### WHAT THE TASK REQUIRES:
State how many lines of the data below contain the word "Open", and give only that number.

Extracted records:

## start

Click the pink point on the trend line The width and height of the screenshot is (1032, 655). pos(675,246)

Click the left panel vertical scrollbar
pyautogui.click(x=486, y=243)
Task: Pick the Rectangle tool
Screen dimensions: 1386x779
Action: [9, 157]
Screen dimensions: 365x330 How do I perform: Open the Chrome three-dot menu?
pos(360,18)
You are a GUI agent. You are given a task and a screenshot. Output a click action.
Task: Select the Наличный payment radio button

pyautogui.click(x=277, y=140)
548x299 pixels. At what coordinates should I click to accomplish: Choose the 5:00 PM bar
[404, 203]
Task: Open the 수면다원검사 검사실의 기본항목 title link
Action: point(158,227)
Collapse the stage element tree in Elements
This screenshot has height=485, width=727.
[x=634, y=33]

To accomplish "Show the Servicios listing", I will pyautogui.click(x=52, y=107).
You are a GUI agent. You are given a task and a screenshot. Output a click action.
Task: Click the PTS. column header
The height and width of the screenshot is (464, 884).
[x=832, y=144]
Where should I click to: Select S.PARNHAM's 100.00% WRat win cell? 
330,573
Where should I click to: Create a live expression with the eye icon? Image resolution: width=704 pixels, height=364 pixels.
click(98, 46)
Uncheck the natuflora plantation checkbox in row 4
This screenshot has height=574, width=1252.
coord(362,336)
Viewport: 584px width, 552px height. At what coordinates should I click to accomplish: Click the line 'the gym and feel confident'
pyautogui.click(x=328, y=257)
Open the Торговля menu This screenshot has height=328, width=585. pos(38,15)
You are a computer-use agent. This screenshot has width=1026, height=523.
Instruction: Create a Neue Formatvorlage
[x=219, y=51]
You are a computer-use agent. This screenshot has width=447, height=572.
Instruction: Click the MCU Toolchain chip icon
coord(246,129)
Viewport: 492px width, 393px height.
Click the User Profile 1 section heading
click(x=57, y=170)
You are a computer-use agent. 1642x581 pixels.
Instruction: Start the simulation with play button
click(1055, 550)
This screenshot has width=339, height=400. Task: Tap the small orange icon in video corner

## end

### TASK ANSWER:
3